((

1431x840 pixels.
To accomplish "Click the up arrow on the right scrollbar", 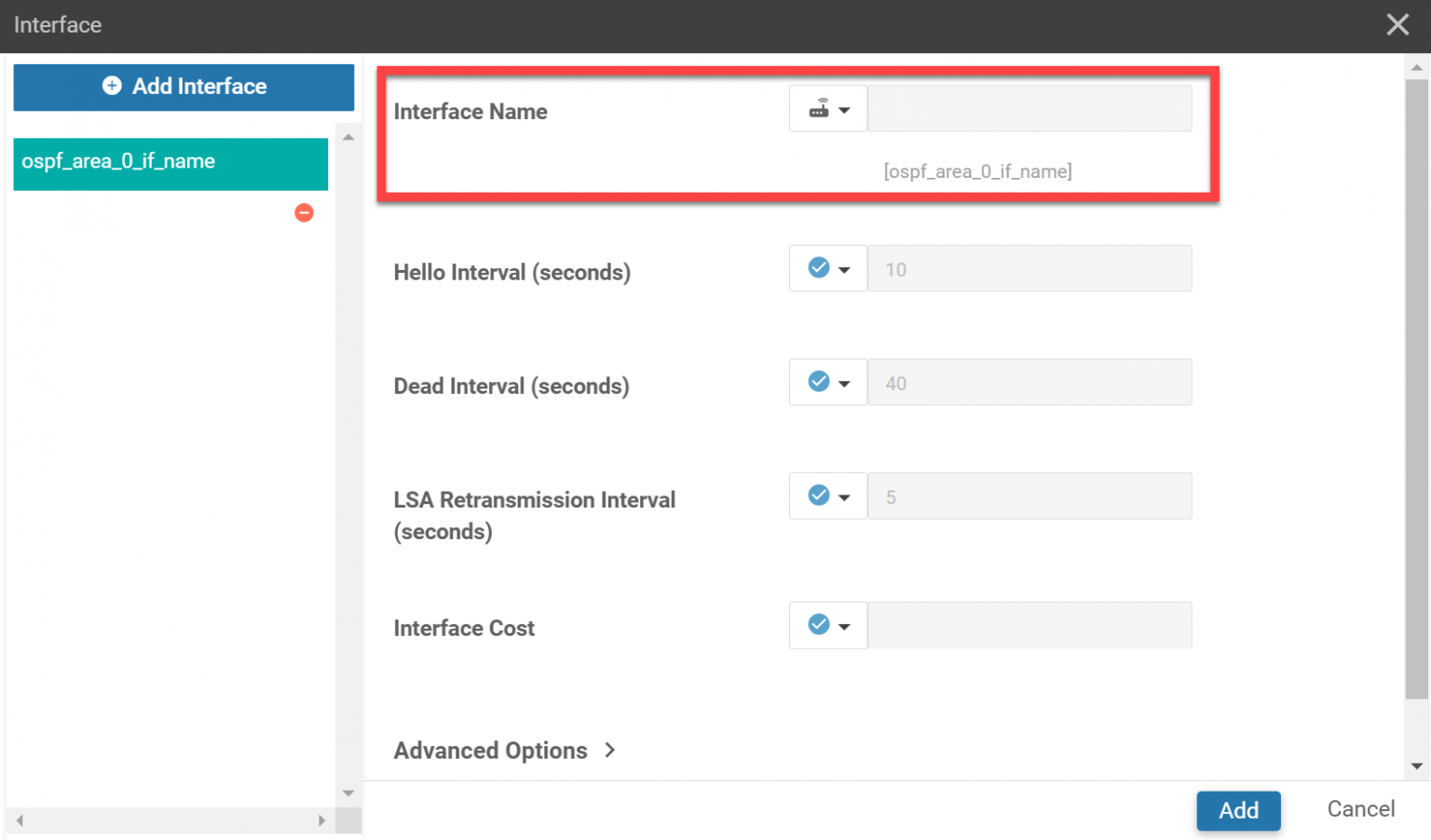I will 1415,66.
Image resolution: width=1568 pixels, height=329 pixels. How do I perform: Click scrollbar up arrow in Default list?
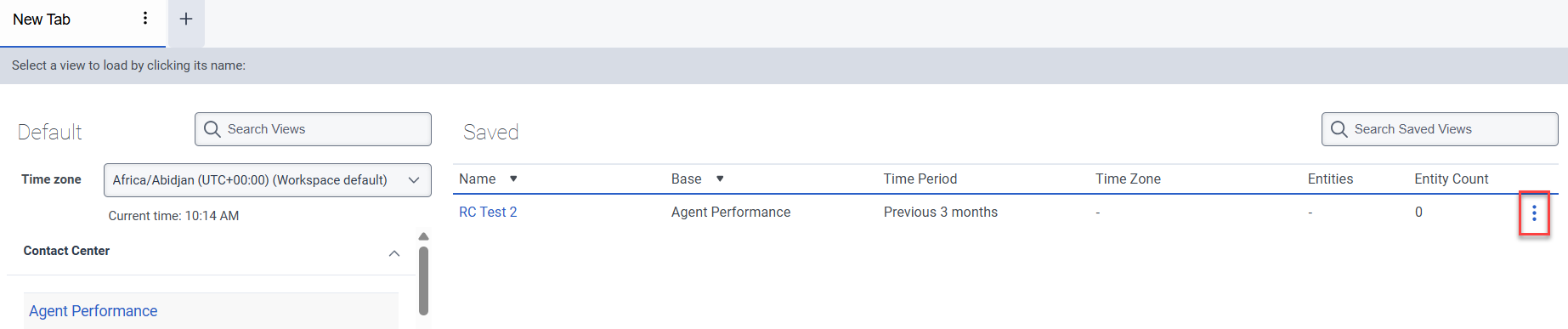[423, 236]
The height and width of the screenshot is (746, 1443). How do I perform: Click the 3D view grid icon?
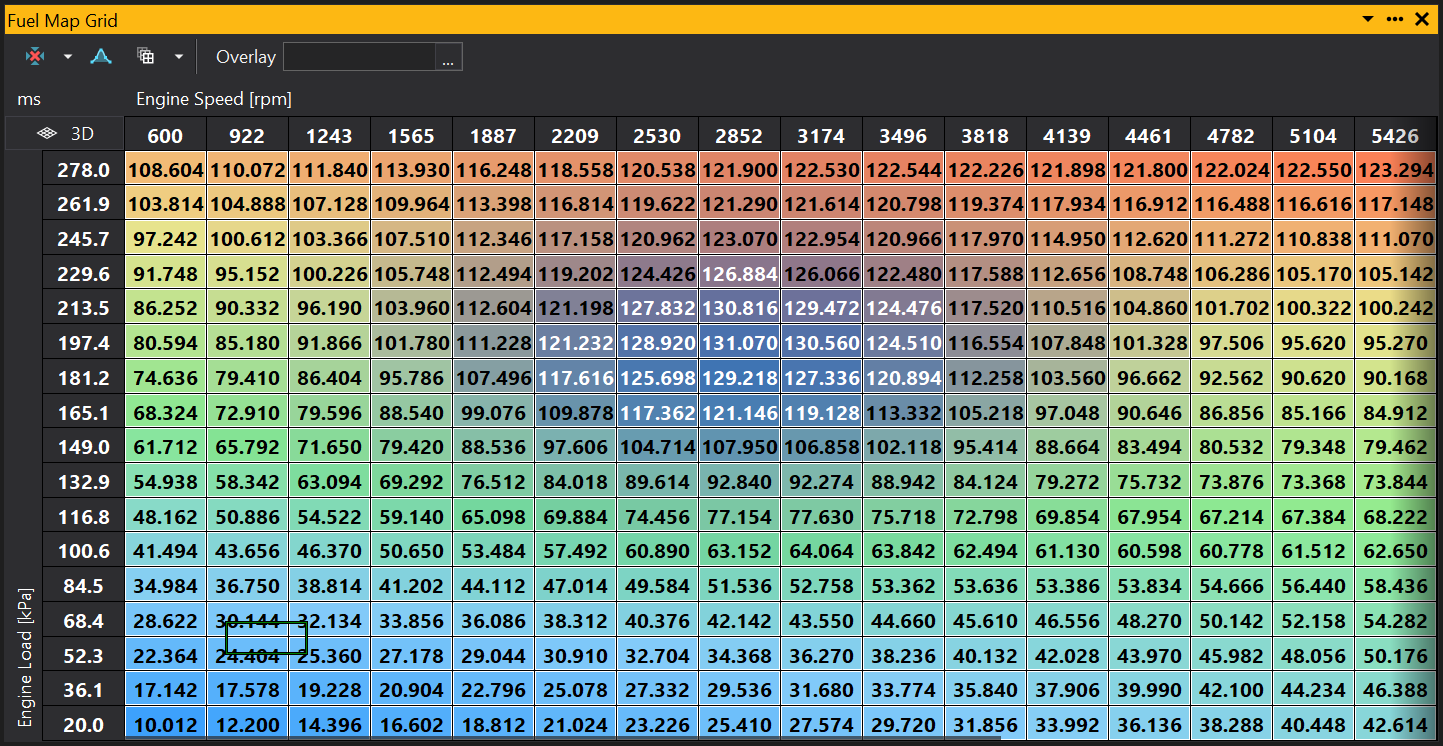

))
((

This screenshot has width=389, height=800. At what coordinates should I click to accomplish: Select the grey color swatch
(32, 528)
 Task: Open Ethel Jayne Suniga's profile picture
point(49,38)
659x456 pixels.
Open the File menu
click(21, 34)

))

ASSIGNED TASK:
Reproduce the listing above from the line that holds "Image resolution: width=1568" through the line that holds "The height and", both included, with the pictures left out.

SOLUTION FOR THIS PROBLEM:
Image resolution: width=1568 pixels, height=329 pixels. How do I perform: Click scrollbar up arrow in Default list?
[423, 236]
The height and width of the screenshot is (746, 1443). How do I perform: Click the 3D view grid icon?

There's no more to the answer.